Prunoideae / MitoFlex

A mitogenome toolkit inspired by MitoZ, while being more effective, precise and flexible.
GNU General Public License v3.0
19 stars 5 forks source link

Not extracting CDS regions correctly #4

Open charlesfoster opened 3 years ago

charlesfoster commented 3 years ago

Thanks for the interesting tool. I've been trying it out on some reads I have from insects (cicadas). All 13 protein-coding genes are identified, as one would hope for. However, the resulting *.annotated.cds.fa file does not contain the expected sequences: there is non-coding DNA added to the beginning of the CDS or appended after the CDS.

For example, with COX1 there are an additional 46 nucleotides before the start codon that should not be in the sequence. There are also ~3 missing nucleotides at the end. When I look at the final scaffold and manually locate COX1, there is a full, correct sequence there.
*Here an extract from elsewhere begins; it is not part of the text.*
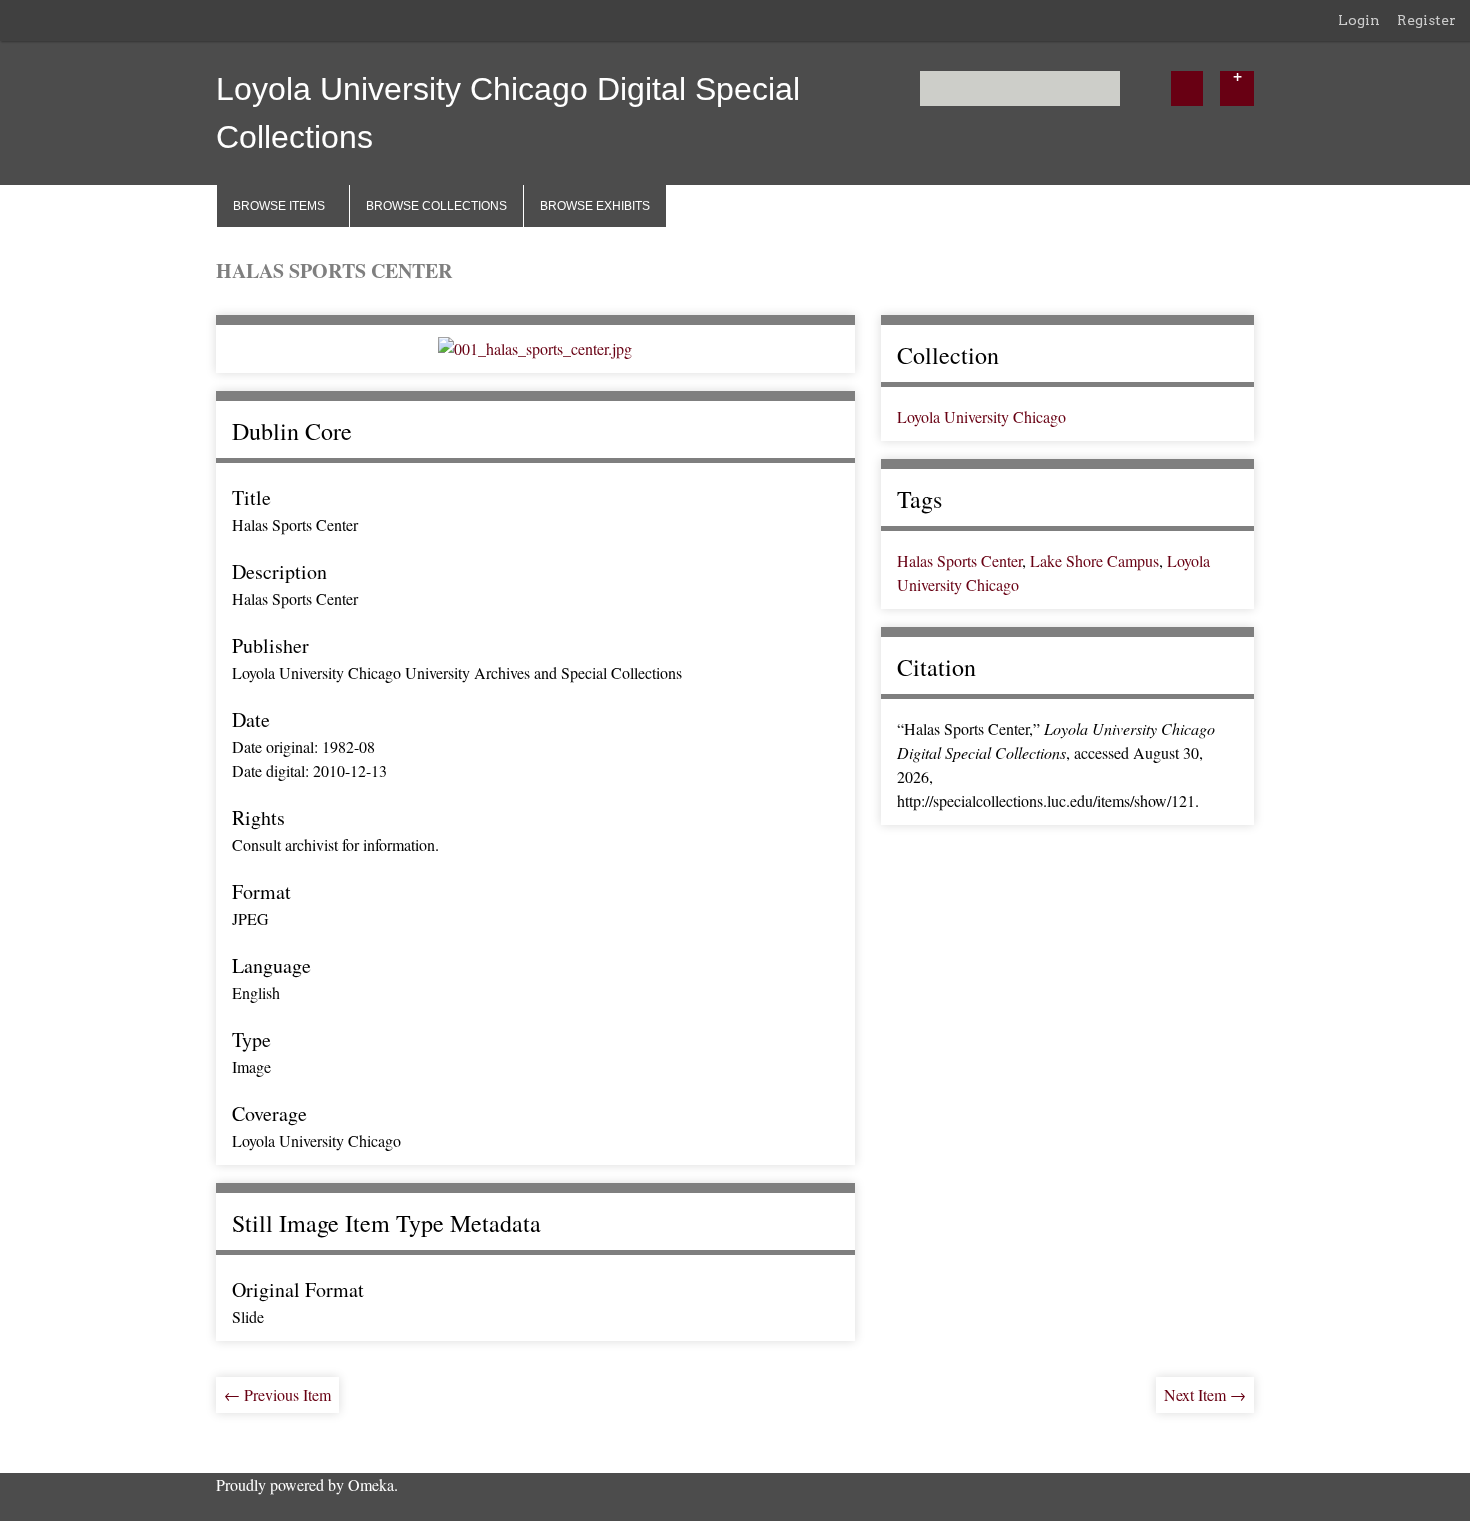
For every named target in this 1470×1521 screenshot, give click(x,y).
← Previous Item (277, 1394)
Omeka (371, 1484)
So, something goes wrong during the process of extracting the protein-coding genes into their own file, and the genomic coordinates for the genes must also be wrong. The latter problem would likely also affect the Circos visualisation.
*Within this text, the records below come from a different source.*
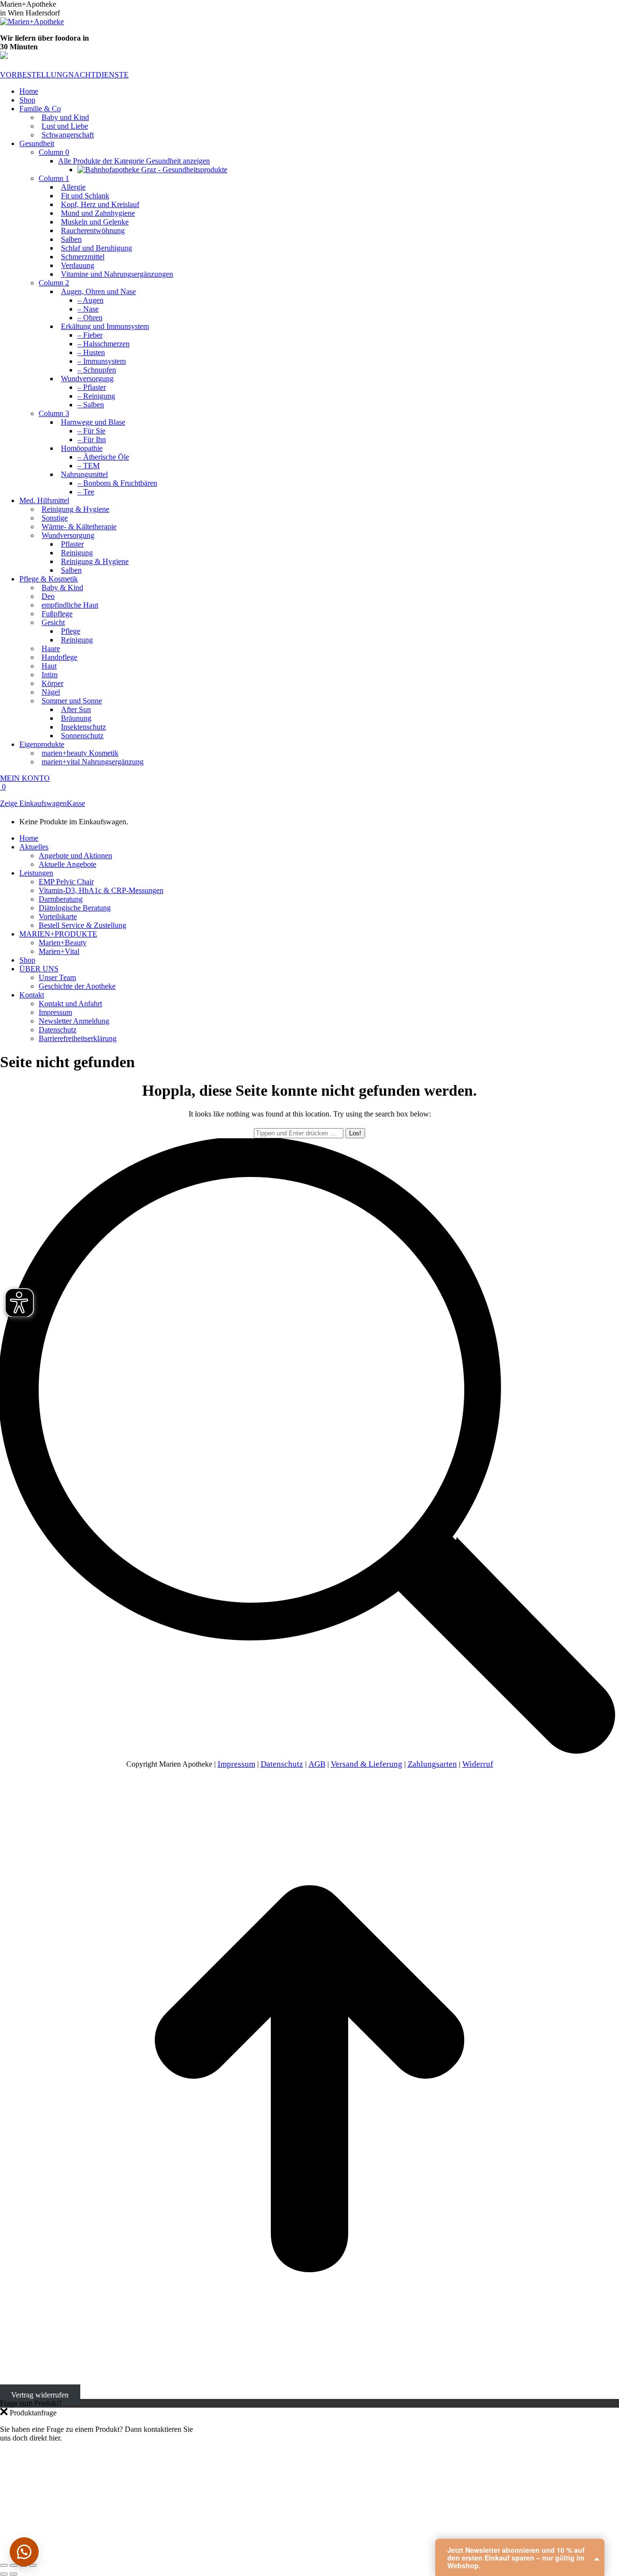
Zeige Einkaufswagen (33, 803)
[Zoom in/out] (33, 2565)
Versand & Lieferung (366, 1764)
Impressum (236, 1764)
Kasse (76, 803)
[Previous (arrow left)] (4, 2574)
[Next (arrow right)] (13, 2574)
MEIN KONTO (25, 778)
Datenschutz (282, 1764)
Is this something that could be fixed? Thanks!

Edit: I should also say that another of the options with MitoFlex doesn't appear to make sense/work as currently specified:

 --keep-temp           remove temporal files and folders after work done.
                        Default False.

If you are specifying --keep-temp, wouldn't that imply that you are telling the program to "keep temporal files and folders after work done", not "remove temporal files and folders after work done"?
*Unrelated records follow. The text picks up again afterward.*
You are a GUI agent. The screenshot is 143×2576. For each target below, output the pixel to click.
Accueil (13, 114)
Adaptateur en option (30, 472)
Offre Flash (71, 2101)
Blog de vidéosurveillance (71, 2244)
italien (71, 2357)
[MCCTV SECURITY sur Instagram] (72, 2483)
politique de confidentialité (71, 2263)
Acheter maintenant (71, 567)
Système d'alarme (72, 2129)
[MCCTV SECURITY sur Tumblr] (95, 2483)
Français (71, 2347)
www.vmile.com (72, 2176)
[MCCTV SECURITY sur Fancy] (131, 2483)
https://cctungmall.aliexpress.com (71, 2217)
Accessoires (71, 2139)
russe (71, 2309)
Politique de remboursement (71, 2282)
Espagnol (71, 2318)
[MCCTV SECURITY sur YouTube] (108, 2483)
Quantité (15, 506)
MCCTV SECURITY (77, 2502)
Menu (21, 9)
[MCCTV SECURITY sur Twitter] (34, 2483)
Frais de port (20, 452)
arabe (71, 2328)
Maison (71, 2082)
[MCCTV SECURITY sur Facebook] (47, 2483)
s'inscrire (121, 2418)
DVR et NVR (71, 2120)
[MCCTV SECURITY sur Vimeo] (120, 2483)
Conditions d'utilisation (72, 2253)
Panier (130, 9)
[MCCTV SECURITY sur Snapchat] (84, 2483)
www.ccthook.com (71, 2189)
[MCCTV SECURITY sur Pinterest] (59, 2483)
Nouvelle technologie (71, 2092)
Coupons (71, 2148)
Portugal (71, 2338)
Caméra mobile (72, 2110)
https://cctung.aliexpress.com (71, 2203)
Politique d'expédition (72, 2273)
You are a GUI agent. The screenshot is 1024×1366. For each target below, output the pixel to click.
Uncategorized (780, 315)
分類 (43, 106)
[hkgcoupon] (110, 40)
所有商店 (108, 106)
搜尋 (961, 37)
Prunoideae commented 3 years ago

MitoFlex's annotation is completely based on tblastn then genewise2, which works for many of the situations as far as I concerned, but now seems too coarse in determining the precise border of genes, this should be fixed by adding steps to determine the start and the end of the sequence in the future.

As a workaround so far, maybe you can try editing configurations.py to turn this on: https://github.com/Prunoideae/MitoFlex/blob/7182598400b0102df808ccbac4c8f052b7dc74f4/configurations.py#L156-L159

...But in cases this didn't work so fine so it's disabled by default, will start working on improving it once I have time. Annotating tools like MITOS can do a better job too.

Also, it's always better to do some manual check after the automatic process, since these algorithms and softwares can always make mistakes, manual curating is necessary to keep the data valid.

The --keep-temp flag is --clean-temp in before, after a while I find it more common to delete temp files to reduce disk usage, I guess I forgot to change the flag description here.